Entries for locating words and elements:
————————
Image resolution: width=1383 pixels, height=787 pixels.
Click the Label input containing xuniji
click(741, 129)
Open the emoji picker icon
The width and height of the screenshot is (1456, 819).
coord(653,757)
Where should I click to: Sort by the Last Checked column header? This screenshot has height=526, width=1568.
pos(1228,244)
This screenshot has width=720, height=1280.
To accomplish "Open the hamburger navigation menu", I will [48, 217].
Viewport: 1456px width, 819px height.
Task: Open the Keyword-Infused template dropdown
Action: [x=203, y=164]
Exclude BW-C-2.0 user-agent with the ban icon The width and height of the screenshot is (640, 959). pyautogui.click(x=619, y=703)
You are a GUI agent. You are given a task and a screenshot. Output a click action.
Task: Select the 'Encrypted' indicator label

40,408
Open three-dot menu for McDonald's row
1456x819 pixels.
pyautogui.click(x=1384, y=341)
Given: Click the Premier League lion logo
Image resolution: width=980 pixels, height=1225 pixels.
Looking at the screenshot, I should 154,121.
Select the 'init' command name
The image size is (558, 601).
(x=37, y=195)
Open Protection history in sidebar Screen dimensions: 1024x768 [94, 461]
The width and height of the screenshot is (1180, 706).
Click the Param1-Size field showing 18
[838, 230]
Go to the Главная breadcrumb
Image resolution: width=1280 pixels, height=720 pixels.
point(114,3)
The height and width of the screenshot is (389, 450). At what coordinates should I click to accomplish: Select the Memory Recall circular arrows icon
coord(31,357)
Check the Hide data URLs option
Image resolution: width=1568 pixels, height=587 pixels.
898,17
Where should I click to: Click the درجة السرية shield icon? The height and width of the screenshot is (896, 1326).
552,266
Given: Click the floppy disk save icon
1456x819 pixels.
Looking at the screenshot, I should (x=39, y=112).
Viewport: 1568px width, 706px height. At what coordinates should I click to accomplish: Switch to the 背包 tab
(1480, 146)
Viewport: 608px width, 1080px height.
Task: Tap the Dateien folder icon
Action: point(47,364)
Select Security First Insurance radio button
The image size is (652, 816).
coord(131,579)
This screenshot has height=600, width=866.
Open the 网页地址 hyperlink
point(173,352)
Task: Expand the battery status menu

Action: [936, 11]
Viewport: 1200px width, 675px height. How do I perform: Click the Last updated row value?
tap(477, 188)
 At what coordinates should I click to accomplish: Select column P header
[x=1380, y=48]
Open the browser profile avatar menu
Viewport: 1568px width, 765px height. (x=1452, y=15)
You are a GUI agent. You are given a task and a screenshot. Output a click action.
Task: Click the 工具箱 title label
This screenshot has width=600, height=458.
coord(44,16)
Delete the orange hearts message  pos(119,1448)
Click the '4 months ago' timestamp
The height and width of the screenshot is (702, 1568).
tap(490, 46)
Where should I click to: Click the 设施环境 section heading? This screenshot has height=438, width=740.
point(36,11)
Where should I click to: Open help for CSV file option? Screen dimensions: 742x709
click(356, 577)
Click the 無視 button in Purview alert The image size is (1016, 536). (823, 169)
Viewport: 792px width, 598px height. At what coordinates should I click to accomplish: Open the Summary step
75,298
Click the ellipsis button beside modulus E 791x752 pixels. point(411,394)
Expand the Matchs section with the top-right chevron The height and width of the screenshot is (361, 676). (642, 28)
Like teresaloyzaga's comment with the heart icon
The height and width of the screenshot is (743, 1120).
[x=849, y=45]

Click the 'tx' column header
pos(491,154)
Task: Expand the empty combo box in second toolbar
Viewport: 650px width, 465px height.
————————
* GIVEN INSTRUCTION
Duplicate the entire listing above line for line, without changing anything.

* EXPECTED ANSWER
Image resolution: width=1383 pixels, height=787 pixels.
Click the Label input containing xuniji
click(741, 129)
Open the emoji picker icon
The width and height of the screenshot is (1456, 819).
coord(653,757)
Where should I click to: Sort by the Last Checked column header? This screenshot has height=526, width=1568.
pos(1228,244)
This screenshot has width=720, height=1280.
To accomplish "Open the hamburger navigation menu", I will [48, 217].
Viewport: 1456px width, 819px height.
Task: Open the Keyword-Infused template dropdown
Action: [x=203, y=164]
Exclude BW-C-2.0 user-agent with the ban icon The width and height of the screenshot is (640, 959). pyautogui.click(x=619, y=703)
You are a GUI agent. You are given a task and a screenshot. Output a click action.
Task: Select the 'Encrypted' indicator label

40,408
Open three-dot menu for McDonald's row
1456x819 pixels.
pyautogui.click(x=1384, y=341)
Given: Click the Premier League lion logo
Image resolution: width=980 pixels, height=1225 pixels.
Looking at the screenshot, I should 154,121.
Select the 'init' command name
The image size is (558, 601).
(x=37, y=195)
Open Protection history in sidebar Screen dimensions: 1024x768 [94, 461]
The width and height of the screenshot is (1180, 706).
Click the Param1-Size field showing 18
[838, 230]
Go to the Главная breadcrumb
Image resolution: width=1280 pixels, height=720 pixels.
point(114,3)
The height and width of the screenshot is (389, 450). At what coordinates should I click to accomplish: Select the Memory Recall circular arrows icon
coord(31,357)
Check the Hide data URLs option
Image resolution: width=1568 pixels, height=587 pixels.
898,17
Where should I click to: Click the درجة السرية shield icon? The height and width of the screenshot is (896, 1326).
552,266
Given: Click the floppy disk save icon
1456x819 pixels.
Looking at the screenshot, I should (x=39, y=112).
Viewport: 1568px width, 706px height. At what coordinates should I click to accomplish: Switch to the 背包 tab
(1480, 146)
Viewport: 608px width, 1080px height.
Task: Tap the Dateien folder icon
Action: point(47,364)
Select Security First Insurance radio button
The image size is (652, 816).
coord(131,579)
This screenshot has height=600, width=866.
Open the 网页地址 hyperlink
point(173,352)
Task: Expand the battery status menu

Action: [936, 11]
Viewport: 1200px width, 675px height. How do I perform: Click the Last updated row value?
tap(477, 188)
 At what coordinates should I click to accomplish: Select column P header
[x=1380, y=48]
Open the browser profile avatar menu
Viewport: 1568px width, 765px height. (x=1452, y=15)
You are a GUI agent. You are given a task and a screenshot. Output a click action.
Task: Click the 工具箱 title label
This screenshot has width=600, height=458.
coord(44,16)
Delete the orange hearts message  pos(119,1448)
Click the '4 months ago' timestamp
The height and width of the screenshot is (702, 1568).
tap(490, 46)
Where should I click to: Click the 设施环境 section heading? This screenshot has height=438, width=740.
point(36,11)
Where should I click to: Open help for CSV file option? Screen dimensions: 742x709
click(356, 577)
Click the 無視 button in Purview alert The image size is (1016, 536). (823, 169)
Viewport: 792px width, 598px height. At what coordinates should I click to accomplish: Open the Summary step
75,298
Click the ellipsis button beside modulus E 791x752 pixels. point(411,394)
Expand the Matchs section with the top-right chevron The height and width of the screenshot is (361, 676). (642, 28)
Like teresaloyzaga's comment with the heart icon
The height and width of the screenshot is (743, 1120).
[x=849, y=45]

Click the 'tx' column header
pos(491,154)
Task: Expand the empty combo box in second toolbar
Viewport: 650px width, 465px height.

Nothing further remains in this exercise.